I have been trying to convert the TensorFlow code into pytorch ,facing the problem ,what to use tf.keras.layer.Layer in pytorch ,Here below is the code ,could any pls help me out with this part?
"""
Objective wrapper and utils to build a function to be optimized
"""
import itertools
import tensorflow as tf
import numpy as np
from ..commons import find_layer
from ..types import Union, List, Callable, Tuple, Optional
from .losses import dot_cossim
class Objective:
"""
Use to combine several sub-objectives into one.
Each sub-objective act on a layer, possibly on a neuron or a channel (in
that case we apply a mask on the layer values), or even multiple neurons (in
that case we have multiples masks). When two sub-objectives are added, we
optimize all their combinations.
e.g Objective 1 target the neurons 1 to 10 of the logits l1,...,l10
Objective 2 target a direction on the first layer d1
Objective 3 target each of the 5 channels on another layer c1,...,c5
The resulting Objective will have 10*5*1 combinations. The first input
will optimize l1+d1+c1 and the last one l10+d1+c5.
Parameters
----------
model
Model used for optimization.
layers
A list of the layers output for each sub-objectives.
masks
A list of masks that will be applied on the targeted layer for each
sub-objectives.
funcs
A list of loss functions for each sub-objectives.
multipliers
A list of multiplication factor for each sub-objectives
names
A list of name for each sub-objectives
"""
def __init__(self,
model: tf.keras.Model,
layers: List[tf.keras.layers.Layer],
masks: List[tf.Tensor],
funcs: List[Callable],
multipliers: List[float],
names: List[str]):
self.model = model
self.layers = layers
self.masks = masks
self.funcs = funcs
self.multipliers = multipliers
self.names = names
def __add__(self, term):
if not isinstance(term, Objective):
raise ValueError(f"{term} is not an objective.")
return Objective(
self.model,
layers=self.layers + term.layers,
masks=self.masks + term.masks,
funcs=self.funcs + term.funcs,
multipliers=self.multipliers + term.multipliers,
names=self.names + term.names
)
def __sub__(self, term):
if not isinstance(term, Objective):
raise ValueError(f"{term} is not an objective.")
term.multipliers = [-1.0 * m for m in term.multipliers]
return self + term
def __mul__(self, factor: float):
if not isinstance(factor, (int, float)):
raise ValueError(f"{factor} is not a number.")
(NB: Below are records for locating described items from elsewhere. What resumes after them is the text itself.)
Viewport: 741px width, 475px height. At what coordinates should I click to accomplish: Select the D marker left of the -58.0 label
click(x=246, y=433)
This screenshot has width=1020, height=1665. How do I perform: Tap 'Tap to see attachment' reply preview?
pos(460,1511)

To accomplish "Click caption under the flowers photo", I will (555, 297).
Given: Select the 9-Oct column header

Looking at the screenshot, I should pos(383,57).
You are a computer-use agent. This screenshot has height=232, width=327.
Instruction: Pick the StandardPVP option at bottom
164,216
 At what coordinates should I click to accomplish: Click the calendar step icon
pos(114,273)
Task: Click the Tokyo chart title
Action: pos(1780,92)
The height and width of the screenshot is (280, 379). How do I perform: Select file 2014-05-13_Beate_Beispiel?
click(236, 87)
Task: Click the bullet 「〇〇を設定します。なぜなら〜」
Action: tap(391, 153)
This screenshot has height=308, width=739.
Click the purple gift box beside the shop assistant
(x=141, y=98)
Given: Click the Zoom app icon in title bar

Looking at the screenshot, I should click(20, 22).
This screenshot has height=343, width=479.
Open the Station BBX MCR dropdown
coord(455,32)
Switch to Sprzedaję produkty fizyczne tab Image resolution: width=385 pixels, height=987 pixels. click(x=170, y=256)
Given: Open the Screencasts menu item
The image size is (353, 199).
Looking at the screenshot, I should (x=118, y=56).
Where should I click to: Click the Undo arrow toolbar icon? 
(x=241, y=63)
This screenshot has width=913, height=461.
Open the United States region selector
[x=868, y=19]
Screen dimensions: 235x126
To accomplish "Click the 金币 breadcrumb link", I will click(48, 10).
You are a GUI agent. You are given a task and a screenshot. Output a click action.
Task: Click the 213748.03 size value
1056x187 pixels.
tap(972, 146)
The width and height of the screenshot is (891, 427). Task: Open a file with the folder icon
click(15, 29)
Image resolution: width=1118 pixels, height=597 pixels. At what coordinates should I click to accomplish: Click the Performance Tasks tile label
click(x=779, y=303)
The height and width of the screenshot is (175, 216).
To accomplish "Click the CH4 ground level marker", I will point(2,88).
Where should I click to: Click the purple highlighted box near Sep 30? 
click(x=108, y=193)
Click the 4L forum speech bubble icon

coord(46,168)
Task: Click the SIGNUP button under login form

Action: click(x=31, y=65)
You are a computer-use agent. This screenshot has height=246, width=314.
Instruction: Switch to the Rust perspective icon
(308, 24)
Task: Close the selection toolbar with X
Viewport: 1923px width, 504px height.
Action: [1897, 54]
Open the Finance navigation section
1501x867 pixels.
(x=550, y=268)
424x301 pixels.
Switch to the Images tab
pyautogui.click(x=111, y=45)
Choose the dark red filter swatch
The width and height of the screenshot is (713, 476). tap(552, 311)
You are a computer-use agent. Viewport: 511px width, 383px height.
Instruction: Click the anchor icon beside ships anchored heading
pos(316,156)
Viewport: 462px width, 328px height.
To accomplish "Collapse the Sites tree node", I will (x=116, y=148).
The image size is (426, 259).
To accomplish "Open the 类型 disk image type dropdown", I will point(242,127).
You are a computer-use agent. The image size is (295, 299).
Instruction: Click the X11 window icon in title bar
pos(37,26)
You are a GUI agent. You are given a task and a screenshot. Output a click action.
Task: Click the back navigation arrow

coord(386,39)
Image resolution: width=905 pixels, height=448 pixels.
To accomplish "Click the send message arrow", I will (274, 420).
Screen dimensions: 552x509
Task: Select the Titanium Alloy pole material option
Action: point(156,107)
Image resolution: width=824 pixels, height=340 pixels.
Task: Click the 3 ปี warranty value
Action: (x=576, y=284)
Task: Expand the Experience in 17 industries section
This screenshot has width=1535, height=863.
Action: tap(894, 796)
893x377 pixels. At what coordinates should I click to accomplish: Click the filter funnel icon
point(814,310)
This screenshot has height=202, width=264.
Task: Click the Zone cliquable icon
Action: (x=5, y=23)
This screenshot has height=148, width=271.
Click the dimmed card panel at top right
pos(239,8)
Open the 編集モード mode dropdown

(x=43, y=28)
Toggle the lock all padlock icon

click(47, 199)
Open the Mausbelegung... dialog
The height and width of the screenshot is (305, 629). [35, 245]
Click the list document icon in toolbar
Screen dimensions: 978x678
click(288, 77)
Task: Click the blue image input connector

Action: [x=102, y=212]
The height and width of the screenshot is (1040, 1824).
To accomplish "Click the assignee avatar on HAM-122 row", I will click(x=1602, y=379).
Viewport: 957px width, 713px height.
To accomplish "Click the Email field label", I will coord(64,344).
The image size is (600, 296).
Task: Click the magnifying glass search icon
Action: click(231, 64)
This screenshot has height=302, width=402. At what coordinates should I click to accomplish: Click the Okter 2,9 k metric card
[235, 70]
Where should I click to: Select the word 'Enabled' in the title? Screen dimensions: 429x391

self.multipliers = [m * factor for m in self.multipliers]
return self
def __rmul__(self, factor: float):
return self * factor
def compile(self) -> Tuple[tf.keras.Model, Callable, List[str], Tuple]:
"""
Compile all the sub-objectives into one and return the objects
for the optimisation process.
Returns
-------
model_reconfigured
Model with the outputs needed for the optimization.
objective_function
Function to call that compute the loss for the objectives.
names
Names of each objectives.
input_shape
Shape of the input, one sample for each optimization.
"""
# the number of inputs will be the number of combinations possible
# of the objectives, the mask are used to take into account
# these combinations
nb_sub_objectives = len(self.multipliers)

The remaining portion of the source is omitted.